(Stored dataset items)
——

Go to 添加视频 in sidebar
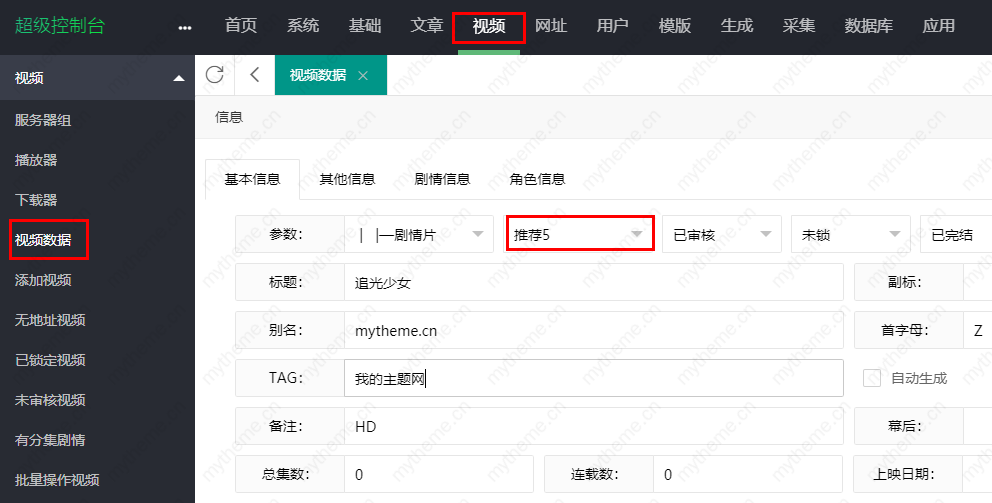This screenshot has height=503, width=992. point(43,280)
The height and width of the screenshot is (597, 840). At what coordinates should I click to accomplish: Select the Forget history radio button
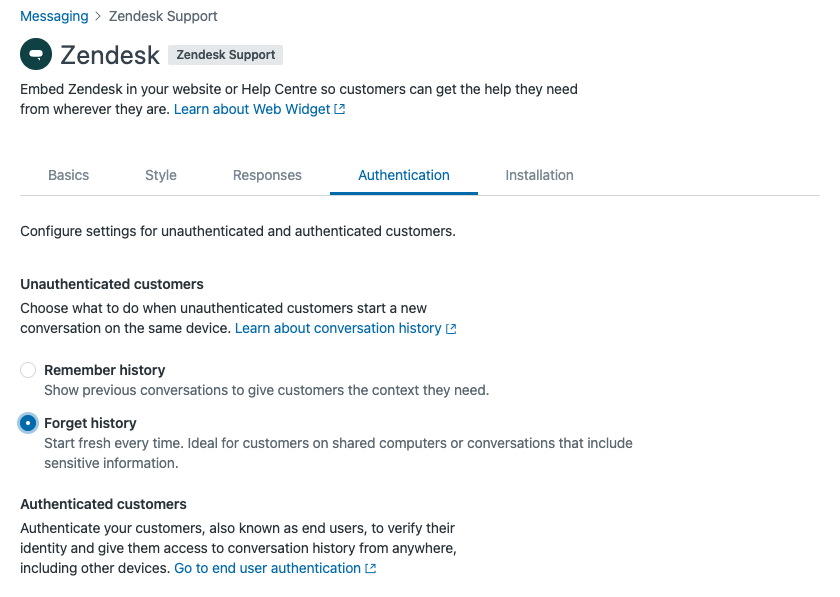pyautogui.click(x=28, y=423)
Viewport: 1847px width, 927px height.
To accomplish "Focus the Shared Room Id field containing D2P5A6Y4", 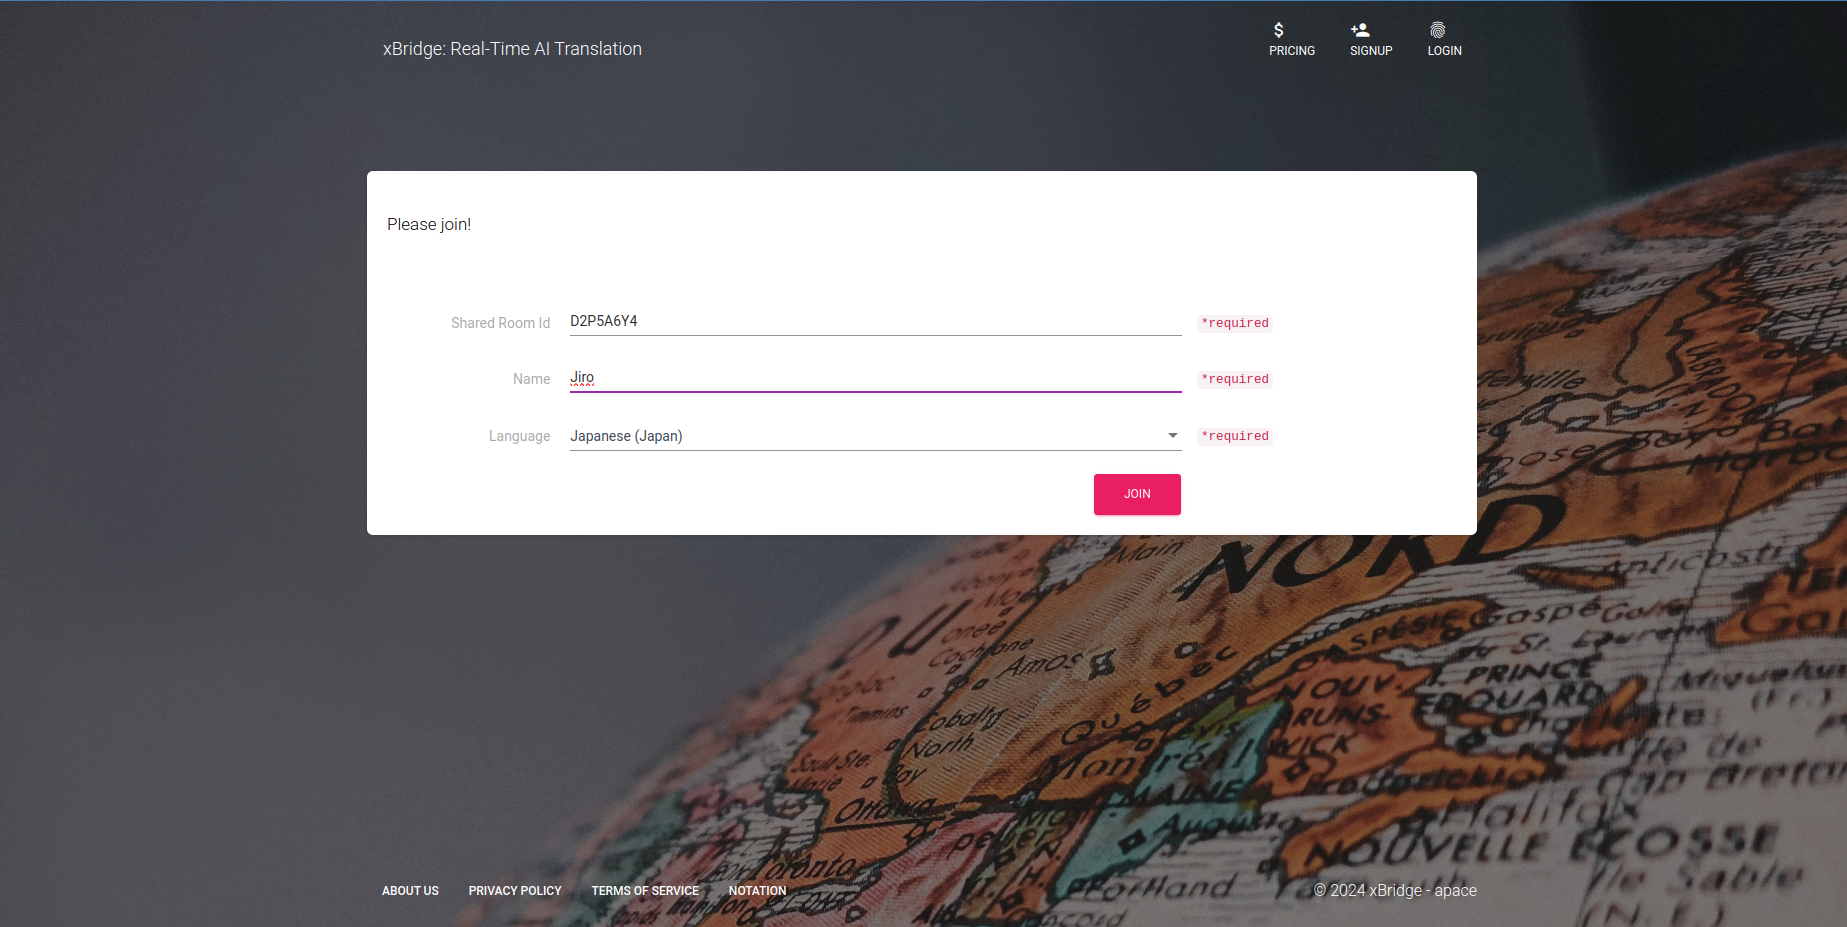I will coord(874,322).
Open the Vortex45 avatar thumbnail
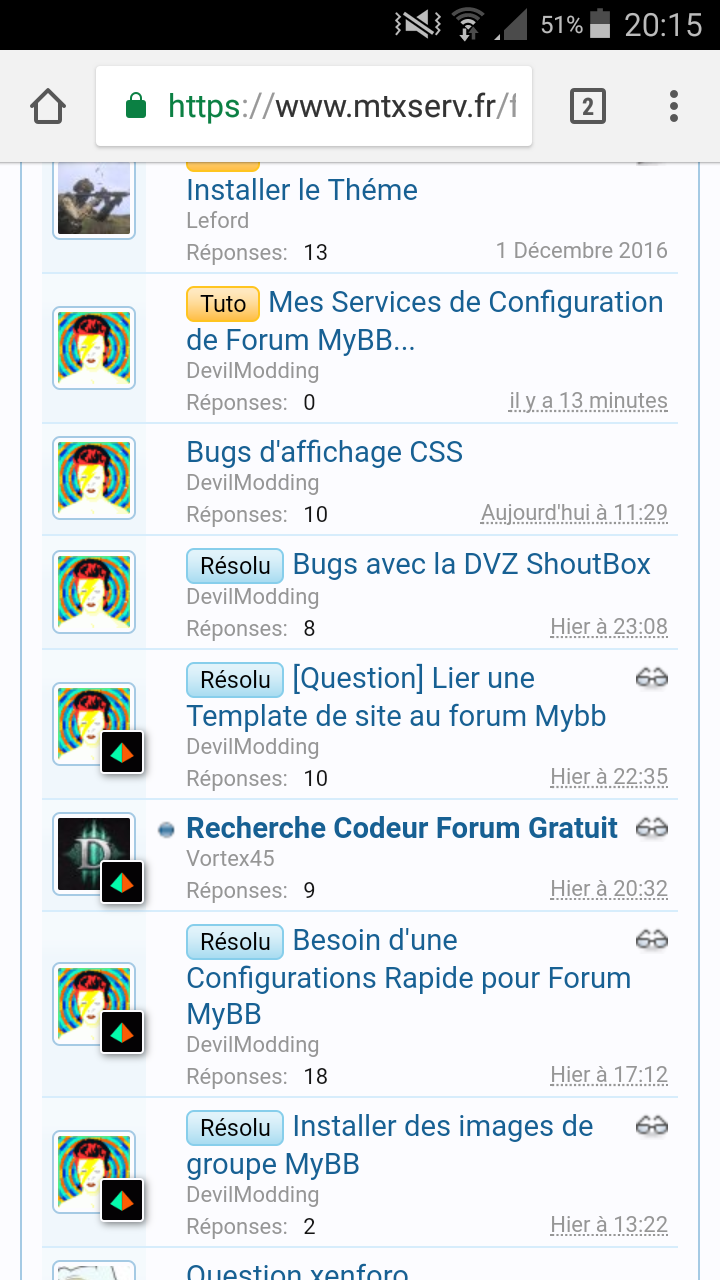Screen dimensions: 720x1280 (94, 854)
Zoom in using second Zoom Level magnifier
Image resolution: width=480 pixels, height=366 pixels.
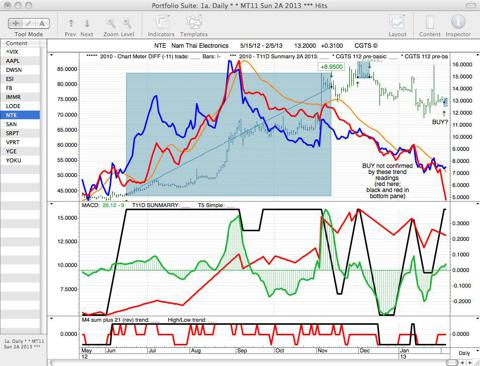pos(127,23)
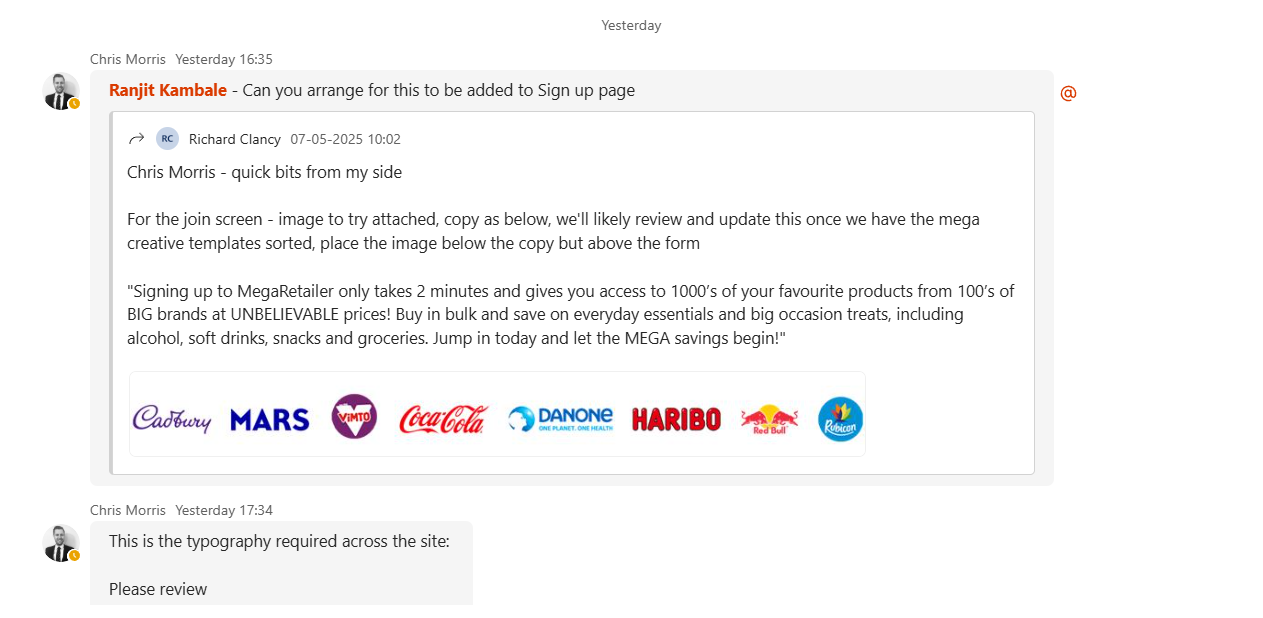Click the HARIBO logo in the image
This screenshot has height=618, width=1263.
point(676,419)
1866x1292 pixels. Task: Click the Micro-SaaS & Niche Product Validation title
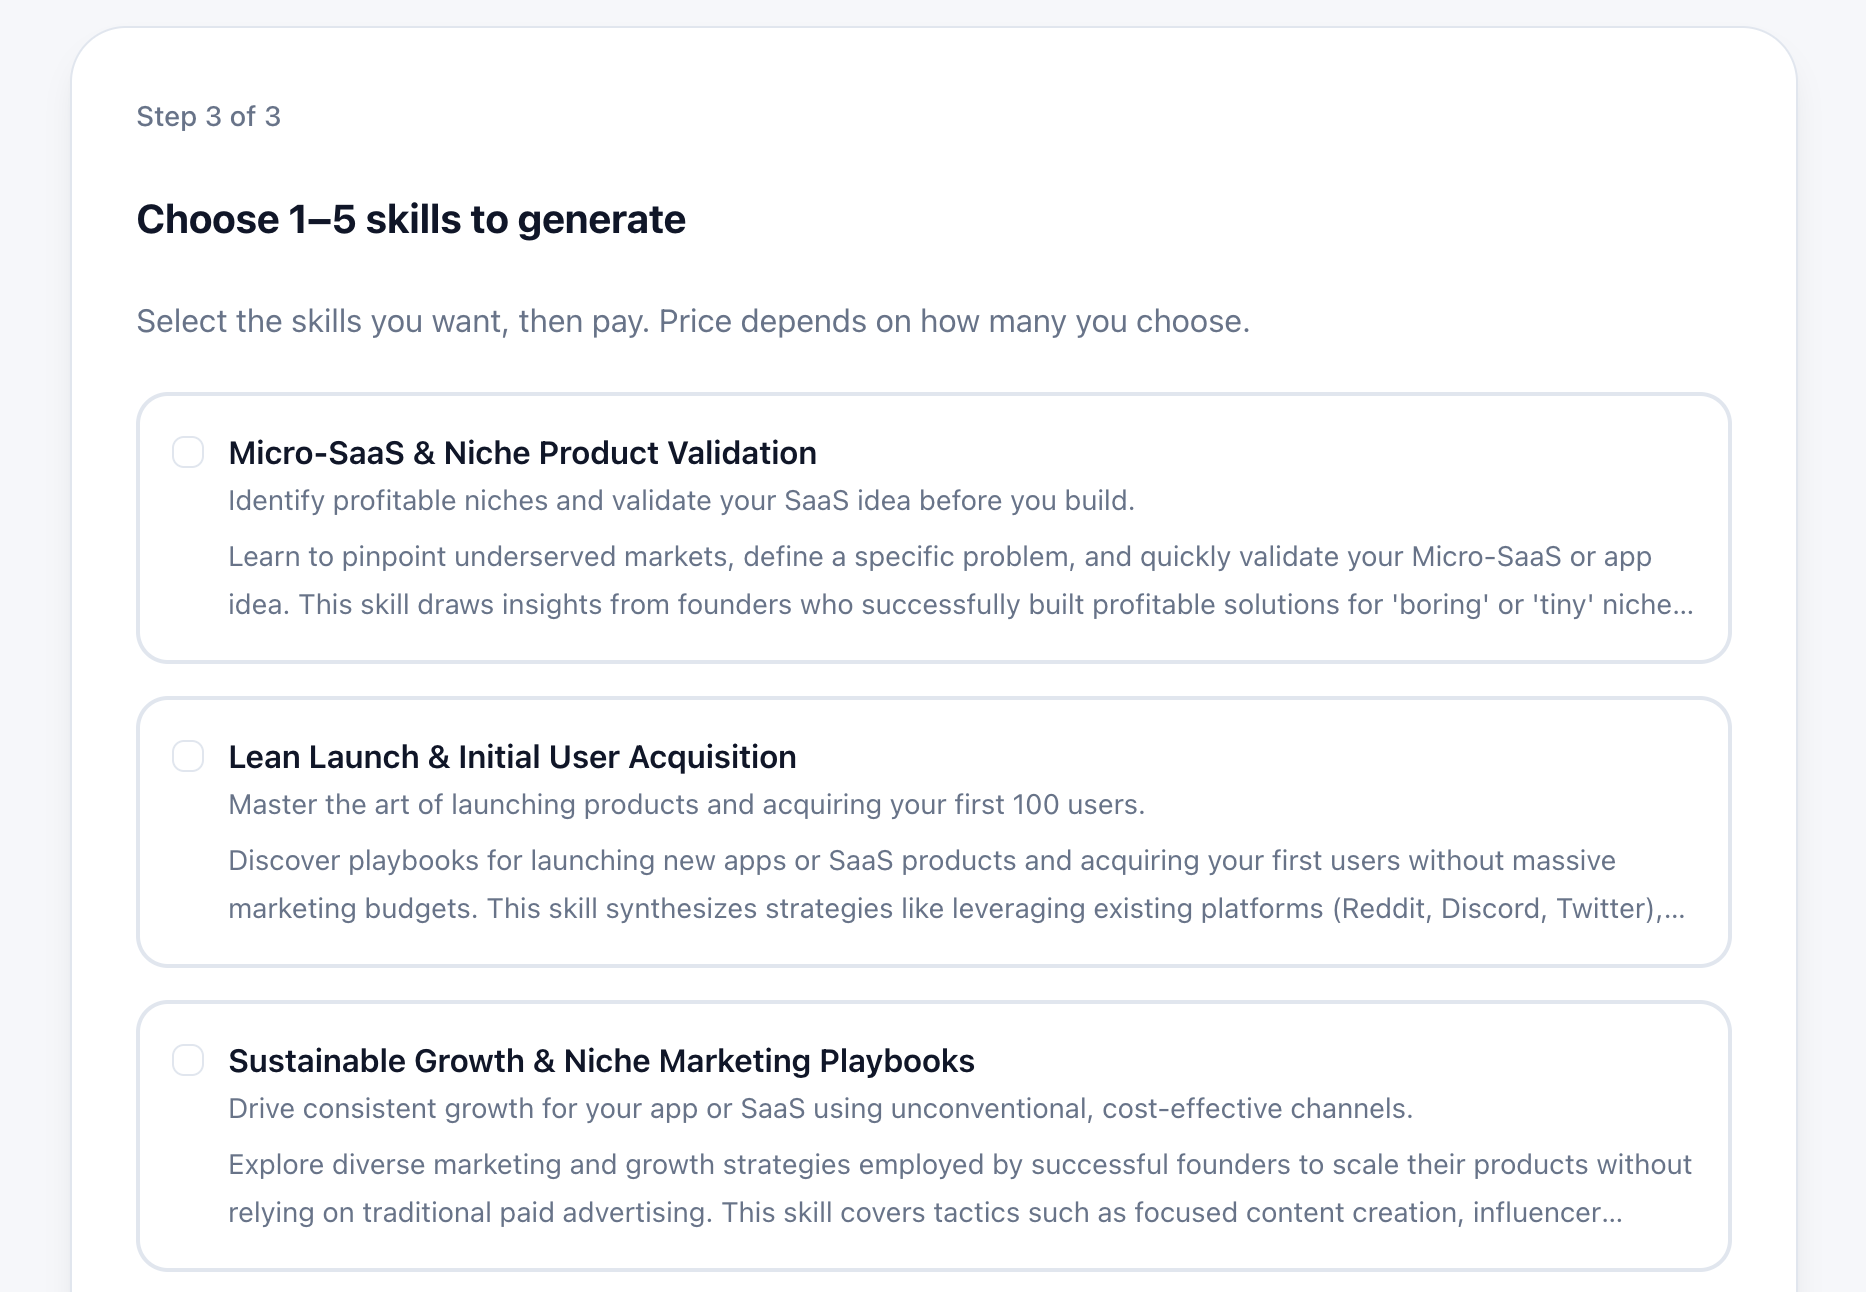(522, 453)
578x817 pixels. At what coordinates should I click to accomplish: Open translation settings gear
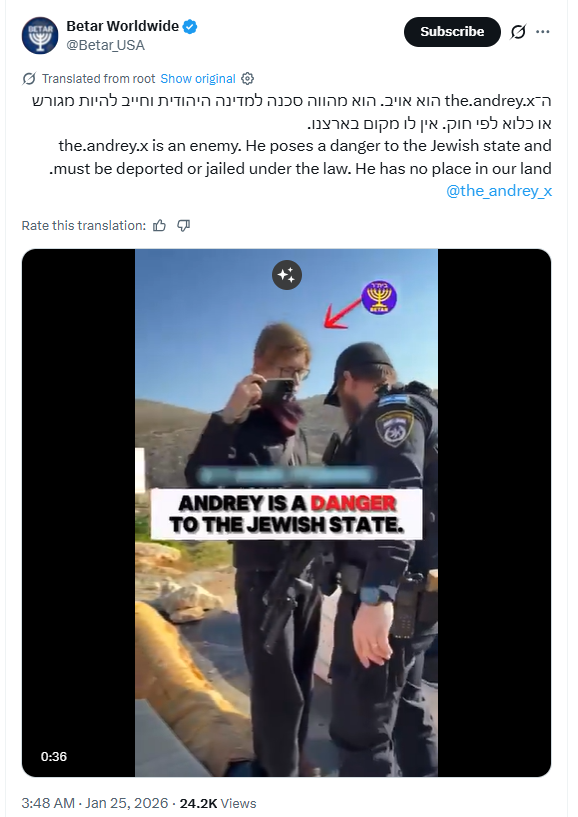(x=248, y=79)
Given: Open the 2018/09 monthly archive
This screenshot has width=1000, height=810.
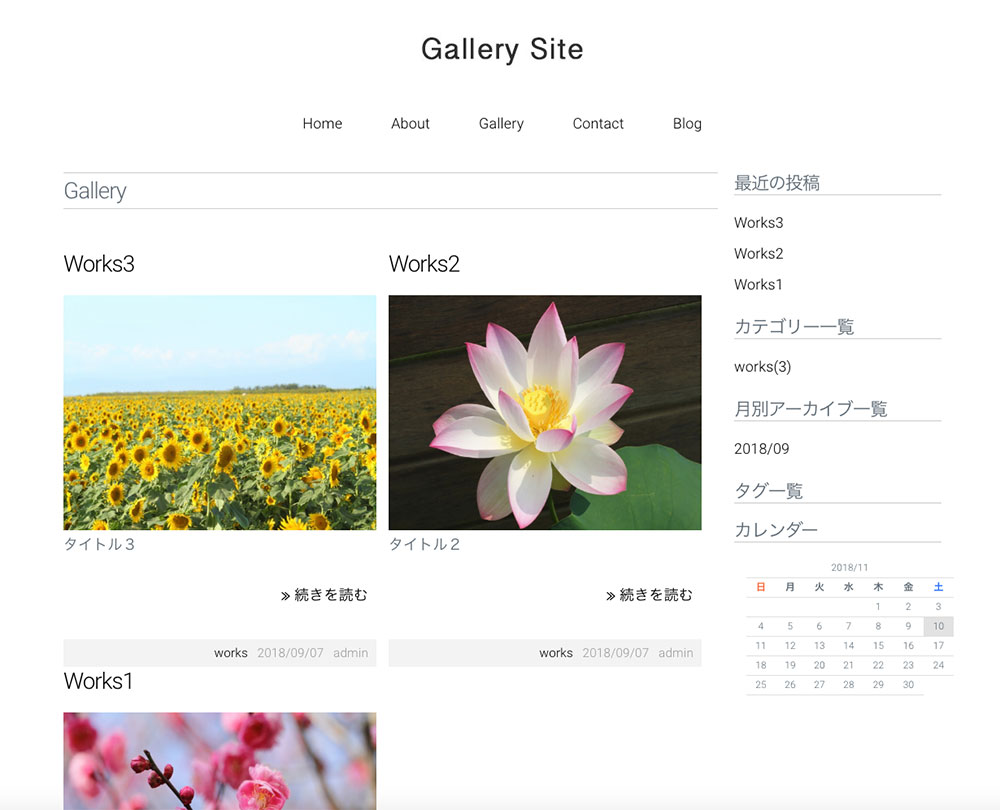Looking at the screenshot, I should tap(761, 449).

——

▶ What this task involves:
Only an exact copy of the lines from the one with "Open the Vortex45 avatar thumbnail" through the last line of the data above is wanted, and no pictures.

▶ The answer:
Open the Vortex45 avatar thumbnail
Screen dimensions: 720x1280 (94, 854)
Zoom in using second Zoom Level magnifier
Image resolution: width=480 pixels, height=366 pixels.
pos(127,23)
Click the HARIBO logo in the image
This screenshot has height=618, width=1263.
point(676,419)
1866x1292 pixels. Task: Click the Micro-SaaS & Niche Product Validation title
(522, 453)
578x817 pixels. At what coordinates should I click to accomplish: Open translation settings gear
(x=248, y=79)
Given: Open the 2018/09 monthly archive
This screenshot has width=1000, height=810.
Looking at the screenshot, I should tap(761, 449).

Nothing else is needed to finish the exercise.